A new California state law that will take effect April 1 will require facilities that perform mammography to notify women if they are found to have dense breast tissue based on their mammogram reading.
The law also mandates that women be told dense breast tissue can make it harder to evaluate the results of a mammogram and may be associated with an increased risk of breast cancer. The law further stipulates that information about breast density be given to patients to discuss with their doctors, and that women be informed that a range of screening options are available.
“We believe this notification will be a good thing for patients, because it will help raise awareness and serve as the basis for important conversations between women and their doctors,” said Vivian Lim, MD, who specializes in breast imaging with Scripps Clinic. “The earlier we can diagnose and treat breast cancer, the better the outcomes for the patient.”
Dense breast tissue has less fat than glandular and connective tissue. Its presence is the primary reason a mammogram fails to detect cancer, according to the National Cancer Institute. Some research estimates that about 40 percent of women who get a mammogram have dense breast tissue. A recent national survey by Harris Interactive revealed that 95 percent of women don’t know if they have dense breast tissue.
Scripps Cancer Care recommends that healthy women with no family history of breast cancer continue with annual mammography starting at age 40, which is consistent with American Cancer Society guidelines. Dr. Lim reminds patients that the presence of dense breast tissue doesn’t mean they have breast cancer, but rather that additional screening may be helpful for a more detailed evaluation.
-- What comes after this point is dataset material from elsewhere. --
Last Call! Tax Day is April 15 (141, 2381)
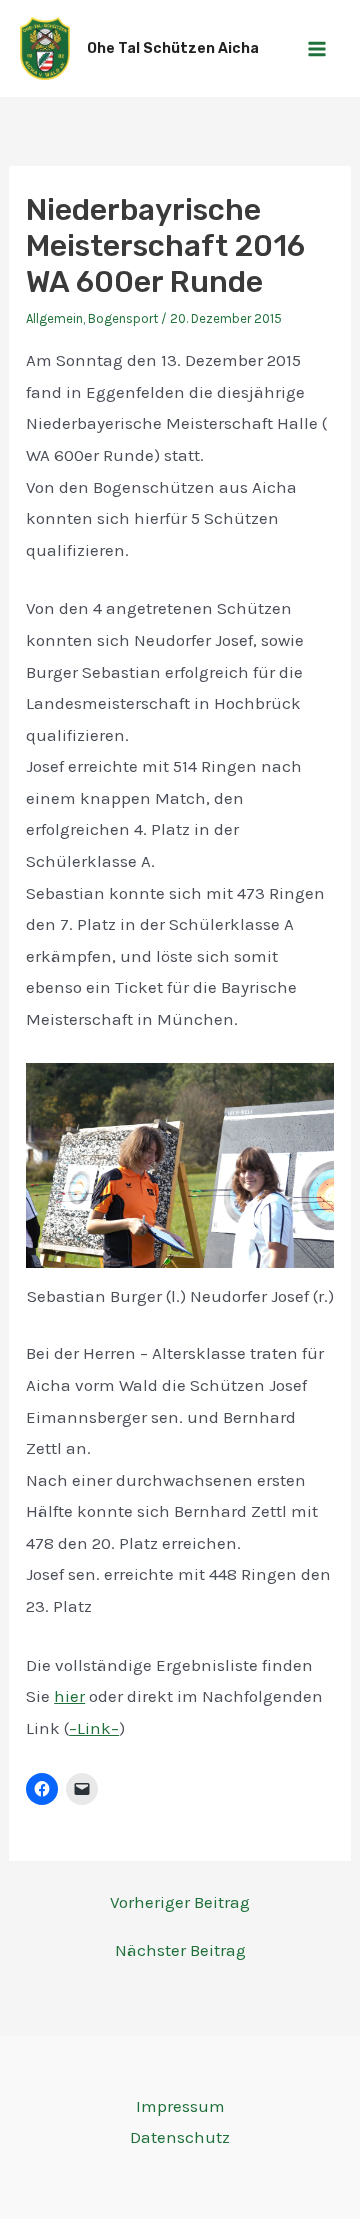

There are no global guidelines for imaging dense breasts. Scripps recommends that patients who are identified as having dense breasts consult with their physicians for an individualized discussion about possible additional screening. A number of imaging options are available for dense breast tissue, such as breast ultrasound and breast magnetic resonance imaging, or MRI.
While the new law will offer the benefits of patient education, there are also areas of caution and concern expressed by the American College of Radiology, which are shared by Scripps Health. For example, there is no California state or federal mandate for insurers to cover the cost of additional imaging options, which could lead to an unfortunate disparity between women who can afford to pay for additional exams and those who cannot. Also, for some women, receiving information about breast density may lead to undue anxiety about their risk, or worry that mammography may have missed a breast cancer.
California will become the fifth state with a breast density notification law, according to State Sen. Joe Simitian (D-Palo Alto), who authored Senate Bill 1538. Others states that have passed similar legislation include Connecticut, Texas, Virginia and New York.
Scripps Cancer Care is a comprehensive cancer program that has earned network accreditation from the American College of Surgeons’ Commission on Cancer. Scripps provides comprehensive care at its five hospital campuses and its various outpatient facilities. With more than 300 affiliated physicians, Scripps Cancer Care seeks to provide the best possible treatment and cutting-edge research trials for patients by coordinating medical expertise in the areas of clinical cancer care, community outreach and clinical, translational and basic research.